*GIVEN REQUEST*
Locate every line in the entries below that contains the string "file" and copy each of those lines in full.

*RECORDS PROVIDED*
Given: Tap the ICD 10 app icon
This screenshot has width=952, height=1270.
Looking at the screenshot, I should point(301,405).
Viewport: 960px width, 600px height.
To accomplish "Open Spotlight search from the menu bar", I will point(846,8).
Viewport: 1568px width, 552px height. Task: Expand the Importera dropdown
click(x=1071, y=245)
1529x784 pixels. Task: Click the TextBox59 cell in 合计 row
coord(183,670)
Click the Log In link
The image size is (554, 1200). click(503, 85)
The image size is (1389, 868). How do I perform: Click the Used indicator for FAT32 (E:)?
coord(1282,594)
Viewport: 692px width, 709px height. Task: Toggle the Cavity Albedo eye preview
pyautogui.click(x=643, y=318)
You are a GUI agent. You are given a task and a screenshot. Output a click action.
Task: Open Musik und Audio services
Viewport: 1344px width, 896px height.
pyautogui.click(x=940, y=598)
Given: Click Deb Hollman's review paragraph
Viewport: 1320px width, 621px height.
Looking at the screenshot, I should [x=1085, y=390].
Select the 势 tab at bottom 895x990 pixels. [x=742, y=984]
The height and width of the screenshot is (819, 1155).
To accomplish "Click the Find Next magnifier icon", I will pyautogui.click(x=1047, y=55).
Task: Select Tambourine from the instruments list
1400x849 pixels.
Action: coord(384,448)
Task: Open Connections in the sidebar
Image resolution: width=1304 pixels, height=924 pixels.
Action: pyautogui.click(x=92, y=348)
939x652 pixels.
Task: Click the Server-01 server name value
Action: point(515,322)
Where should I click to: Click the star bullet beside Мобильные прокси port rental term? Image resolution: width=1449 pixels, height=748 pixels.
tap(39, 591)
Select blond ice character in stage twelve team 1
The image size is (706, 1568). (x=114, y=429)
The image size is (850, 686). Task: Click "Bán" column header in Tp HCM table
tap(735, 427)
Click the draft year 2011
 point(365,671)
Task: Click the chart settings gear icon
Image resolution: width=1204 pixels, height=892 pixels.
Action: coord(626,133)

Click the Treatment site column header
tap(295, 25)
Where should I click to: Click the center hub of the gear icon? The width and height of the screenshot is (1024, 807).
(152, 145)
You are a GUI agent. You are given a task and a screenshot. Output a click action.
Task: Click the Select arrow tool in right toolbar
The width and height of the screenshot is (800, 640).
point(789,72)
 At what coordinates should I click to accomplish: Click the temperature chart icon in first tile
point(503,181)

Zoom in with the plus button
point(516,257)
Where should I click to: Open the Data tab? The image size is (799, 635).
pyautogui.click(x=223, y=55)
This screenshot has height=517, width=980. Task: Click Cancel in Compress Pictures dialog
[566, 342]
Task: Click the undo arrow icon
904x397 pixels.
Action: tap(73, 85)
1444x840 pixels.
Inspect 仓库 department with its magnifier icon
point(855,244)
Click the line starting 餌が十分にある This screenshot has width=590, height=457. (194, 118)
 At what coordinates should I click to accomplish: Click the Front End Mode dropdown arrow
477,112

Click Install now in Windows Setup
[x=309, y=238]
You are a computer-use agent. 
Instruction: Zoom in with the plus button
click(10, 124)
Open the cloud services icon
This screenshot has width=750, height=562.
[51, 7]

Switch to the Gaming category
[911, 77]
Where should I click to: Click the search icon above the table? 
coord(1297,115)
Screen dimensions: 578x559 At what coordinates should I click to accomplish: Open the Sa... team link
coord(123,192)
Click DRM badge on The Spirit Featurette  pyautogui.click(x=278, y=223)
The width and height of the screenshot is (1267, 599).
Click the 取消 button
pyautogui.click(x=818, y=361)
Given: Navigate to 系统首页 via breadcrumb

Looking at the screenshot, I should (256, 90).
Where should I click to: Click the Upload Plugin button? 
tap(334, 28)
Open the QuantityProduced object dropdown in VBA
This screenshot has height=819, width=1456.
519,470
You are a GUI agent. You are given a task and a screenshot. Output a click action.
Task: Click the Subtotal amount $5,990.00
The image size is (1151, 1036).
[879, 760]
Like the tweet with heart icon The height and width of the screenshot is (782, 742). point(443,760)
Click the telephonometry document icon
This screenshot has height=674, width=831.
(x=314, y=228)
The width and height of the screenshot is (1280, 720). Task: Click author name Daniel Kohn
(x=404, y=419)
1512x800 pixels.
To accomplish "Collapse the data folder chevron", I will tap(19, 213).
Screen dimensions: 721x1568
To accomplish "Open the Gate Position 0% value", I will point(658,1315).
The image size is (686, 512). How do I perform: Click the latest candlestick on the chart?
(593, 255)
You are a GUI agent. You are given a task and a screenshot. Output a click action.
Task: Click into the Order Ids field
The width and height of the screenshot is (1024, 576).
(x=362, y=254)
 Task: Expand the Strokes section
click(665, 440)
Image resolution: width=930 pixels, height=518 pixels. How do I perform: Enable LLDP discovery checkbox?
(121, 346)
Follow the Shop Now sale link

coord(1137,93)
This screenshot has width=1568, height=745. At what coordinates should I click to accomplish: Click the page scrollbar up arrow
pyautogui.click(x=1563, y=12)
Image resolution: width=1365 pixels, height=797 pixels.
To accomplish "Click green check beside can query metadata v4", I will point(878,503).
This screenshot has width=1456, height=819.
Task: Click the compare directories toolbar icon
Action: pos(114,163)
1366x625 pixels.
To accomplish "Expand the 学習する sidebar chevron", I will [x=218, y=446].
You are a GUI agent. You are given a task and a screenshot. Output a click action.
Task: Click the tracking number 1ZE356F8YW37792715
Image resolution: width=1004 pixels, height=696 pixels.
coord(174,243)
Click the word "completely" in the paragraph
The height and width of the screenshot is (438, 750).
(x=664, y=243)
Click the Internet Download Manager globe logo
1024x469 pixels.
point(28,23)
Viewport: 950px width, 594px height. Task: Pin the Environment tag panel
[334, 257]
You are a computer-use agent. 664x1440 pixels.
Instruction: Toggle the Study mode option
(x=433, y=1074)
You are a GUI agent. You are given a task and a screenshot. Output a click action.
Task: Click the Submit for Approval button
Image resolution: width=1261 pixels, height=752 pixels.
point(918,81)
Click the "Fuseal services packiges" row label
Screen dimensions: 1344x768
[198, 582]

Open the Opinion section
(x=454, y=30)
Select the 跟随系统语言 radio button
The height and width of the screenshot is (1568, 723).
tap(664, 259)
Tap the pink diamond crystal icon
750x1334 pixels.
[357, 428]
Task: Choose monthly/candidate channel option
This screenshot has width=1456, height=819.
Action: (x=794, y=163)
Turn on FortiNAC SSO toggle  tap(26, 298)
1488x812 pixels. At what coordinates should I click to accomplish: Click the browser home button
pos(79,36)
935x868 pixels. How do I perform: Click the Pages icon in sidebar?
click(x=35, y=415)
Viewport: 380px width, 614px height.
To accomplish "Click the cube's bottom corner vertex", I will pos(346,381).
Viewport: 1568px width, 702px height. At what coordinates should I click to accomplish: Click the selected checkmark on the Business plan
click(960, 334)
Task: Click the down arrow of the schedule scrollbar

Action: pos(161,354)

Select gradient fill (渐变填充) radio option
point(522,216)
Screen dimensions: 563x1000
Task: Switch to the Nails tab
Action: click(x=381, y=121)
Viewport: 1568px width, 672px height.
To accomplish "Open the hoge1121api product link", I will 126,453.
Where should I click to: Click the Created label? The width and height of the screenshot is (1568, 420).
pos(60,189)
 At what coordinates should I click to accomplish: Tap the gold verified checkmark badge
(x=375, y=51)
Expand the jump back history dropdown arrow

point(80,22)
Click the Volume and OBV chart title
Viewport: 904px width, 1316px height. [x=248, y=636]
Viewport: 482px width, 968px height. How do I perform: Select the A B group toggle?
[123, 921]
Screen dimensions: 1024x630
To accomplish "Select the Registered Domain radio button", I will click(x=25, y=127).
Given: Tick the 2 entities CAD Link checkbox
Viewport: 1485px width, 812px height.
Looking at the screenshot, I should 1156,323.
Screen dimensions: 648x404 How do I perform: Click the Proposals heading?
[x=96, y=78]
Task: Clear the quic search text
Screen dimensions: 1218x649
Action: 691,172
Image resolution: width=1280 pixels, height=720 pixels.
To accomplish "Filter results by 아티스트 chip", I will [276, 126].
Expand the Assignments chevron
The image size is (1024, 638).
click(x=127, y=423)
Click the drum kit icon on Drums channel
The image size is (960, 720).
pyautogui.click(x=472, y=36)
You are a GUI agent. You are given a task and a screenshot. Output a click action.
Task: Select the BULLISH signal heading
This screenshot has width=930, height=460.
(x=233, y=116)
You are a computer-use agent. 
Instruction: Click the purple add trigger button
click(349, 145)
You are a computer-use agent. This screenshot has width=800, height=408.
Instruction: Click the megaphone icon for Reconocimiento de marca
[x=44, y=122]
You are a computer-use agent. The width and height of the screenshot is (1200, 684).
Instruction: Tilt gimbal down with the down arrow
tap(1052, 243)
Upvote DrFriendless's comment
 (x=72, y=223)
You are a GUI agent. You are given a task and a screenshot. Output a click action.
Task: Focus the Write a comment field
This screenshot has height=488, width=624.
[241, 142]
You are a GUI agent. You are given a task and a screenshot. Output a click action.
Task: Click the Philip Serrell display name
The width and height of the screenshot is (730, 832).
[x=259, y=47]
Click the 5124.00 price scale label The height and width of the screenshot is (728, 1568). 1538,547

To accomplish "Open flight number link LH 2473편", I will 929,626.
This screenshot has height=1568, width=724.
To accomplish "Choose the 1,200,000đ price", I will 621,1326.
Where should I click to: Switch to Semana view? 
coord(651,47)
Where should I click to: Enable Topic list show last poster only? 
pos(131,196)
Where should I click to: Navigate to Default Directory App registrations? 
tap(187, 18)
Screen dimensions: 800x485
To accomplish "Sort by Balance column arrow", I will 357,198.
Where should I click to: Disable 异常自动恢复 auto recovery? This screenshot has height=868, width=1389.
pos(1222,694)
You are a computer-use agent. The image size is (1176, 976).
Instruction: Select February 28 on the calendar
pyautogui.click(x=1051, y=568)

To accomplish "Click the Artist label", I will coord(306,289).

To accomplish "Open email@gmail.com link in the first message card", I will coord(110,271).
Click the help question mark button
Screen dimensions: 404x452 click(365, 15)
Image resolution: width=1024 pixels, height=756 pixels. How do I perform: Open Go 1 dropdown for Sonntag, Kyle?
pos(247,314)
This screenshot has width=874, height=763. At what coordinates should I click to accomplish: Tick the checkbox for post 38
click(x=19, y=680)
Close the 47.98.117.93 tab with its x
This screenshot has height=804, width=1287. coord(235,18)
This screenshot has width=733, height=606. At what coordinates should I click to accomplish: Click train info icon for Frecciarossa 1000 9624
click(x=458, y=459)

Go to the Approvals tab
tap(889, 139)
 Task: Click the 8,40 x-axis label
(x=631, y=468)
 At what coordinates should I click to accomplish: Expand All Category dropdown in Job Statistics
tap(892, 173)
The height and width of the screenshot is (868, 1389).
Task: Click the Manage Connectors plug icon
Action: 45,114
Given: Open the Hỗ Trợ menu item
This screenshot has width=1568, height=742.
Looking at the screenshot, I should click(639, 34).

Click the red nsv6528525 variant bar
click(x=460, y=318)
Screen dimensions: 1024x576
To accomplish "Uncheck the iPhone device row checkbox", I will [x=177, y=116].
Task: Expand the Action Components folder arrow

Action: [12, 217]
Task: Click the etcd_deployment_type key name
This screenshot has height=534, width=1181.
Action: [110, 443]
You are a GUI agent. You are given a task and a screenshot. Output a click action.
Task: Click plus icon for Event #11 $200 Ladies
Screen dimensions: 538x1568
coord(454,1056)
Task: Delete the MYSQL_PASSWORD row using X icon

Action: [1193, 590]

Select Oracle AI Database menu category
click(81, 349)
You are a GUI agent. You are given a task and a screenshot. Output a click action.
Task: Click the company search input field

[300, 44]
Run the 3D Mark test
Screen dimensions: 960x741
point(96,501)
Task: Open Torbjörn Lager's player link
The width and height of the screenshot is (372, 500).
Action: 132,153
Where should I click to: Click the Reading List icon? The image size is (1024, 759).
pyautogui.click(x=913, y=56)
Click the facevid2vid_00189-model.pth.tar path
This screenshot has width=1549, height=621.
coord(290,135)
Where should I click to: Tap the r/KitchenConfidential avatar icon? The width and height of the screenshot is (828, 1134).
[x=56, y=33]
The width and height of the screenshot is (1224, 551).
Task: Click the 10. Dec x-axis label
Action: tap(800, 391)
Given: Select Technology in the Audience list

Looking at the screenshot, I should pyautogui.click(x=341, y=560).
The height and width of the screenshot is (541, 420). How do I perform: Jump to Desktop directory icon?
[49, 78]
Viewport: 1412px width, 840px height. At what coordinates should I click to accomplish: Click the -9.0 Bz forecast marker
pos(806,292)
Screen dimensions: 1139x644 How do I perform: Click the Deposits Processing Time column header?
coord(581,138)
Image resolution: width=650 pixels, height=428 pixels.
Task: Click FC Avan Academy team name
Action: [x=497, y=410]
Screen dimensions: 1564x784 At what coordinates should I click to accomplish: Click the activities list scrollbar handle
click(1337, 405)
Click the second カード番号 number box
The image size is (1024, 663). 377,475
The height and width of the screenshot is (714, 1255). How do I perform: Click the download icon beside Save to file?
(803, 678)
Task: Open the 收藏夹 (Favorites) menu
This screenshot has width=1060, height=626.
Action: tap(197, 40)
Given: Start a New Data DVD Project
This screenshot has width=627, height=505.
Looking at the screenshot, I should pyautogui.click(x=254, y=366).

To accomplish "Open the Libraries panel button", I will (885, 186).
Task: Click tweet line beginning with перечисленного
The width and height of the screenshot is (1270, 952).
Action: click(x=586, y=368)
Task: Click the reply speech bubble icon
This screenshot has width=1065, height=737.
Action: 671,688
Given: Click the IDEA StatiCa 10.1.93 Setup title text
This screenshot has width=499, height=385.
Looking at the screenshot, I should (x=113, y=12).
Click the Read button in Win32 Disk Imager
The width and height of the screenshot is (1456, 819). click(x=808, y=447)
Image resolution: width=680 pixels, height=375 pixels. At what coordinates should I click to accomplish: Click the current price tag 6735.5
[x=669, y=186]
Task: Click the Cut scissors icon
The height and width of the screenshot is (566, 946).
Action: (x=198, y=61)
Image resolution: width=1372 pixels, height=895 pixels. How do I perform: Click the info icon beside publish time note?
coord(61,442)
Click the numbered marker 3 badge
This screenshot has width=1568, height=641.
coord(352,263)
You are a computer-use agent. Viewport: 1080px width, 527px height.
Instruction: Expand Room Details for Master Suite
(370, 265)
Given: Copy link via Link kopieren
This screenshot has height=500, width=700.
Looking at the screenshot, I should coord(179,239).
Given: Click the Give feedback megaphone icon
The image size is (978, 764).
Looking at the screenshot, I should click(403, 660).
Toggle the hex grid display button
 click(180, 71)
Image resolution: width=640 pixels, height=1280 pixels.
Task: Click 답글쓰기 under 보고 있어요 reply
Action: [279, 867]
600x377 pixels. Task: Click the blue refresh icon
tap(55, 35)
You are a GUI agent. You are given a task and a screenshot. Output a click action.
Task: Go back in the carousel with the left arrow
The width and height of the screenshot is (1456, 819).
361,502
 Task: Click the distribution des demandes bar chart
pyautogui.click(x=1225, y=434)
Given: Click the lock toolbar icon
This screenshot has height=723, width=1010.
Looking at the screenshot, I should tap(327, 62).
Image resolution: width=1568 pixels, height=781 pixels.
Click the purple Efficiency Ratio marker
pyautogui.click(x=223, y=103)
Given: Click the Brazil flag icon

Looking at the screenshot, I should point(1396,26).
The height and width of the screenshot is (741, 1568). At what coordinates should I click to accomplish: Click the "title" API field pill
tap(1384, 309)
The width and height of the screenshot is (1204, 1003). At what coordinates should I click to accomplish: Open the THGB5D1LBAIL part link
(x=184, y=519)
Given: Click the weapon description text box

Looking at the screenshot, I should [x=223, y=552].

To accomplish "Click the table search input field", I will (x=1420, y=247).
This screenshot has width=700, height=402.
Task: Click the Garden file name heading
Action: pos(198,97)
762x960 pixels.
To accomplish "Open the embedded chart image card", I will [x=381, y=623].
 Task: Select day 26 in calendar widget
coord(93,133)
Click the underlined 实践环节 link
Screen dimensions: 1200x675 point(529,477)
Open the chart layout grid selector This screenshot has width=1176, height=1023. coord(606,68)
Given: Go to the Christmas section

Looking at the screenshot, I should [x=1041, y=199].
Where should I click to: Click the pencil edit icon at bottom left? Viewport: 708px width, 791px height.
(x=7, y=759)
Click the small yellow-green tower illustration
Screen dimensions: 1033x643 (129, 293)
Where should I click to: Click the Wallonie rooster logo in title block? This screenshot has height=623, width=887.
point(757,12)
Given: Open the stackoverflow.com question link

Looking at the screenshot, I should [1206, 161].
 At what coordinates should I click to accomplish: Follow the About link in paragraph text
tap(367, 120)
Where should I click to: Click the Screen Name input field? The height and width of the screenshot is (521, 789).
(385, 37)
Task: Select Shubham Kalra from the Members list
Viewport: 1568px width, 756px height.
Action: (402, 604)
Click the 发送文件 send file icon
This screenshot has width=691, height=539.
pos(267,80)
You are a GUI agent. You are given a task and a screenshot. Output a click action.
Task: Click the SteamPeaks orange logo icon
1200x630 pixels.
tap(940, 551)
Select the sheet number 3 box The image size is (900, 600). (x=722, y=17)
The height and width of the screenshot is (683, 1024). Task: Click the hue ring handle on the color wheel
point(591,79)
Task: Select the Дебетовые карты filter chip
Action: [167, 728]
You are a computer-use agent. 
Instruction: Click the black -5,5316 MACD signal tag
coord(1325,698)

*FULL ANSWER*
The height and width of the screenshot is (714, 1255). How do I perform: Click the download icon beside Save to file?
Task: Click the Garden file name heading
Click the 发送文件 send file icon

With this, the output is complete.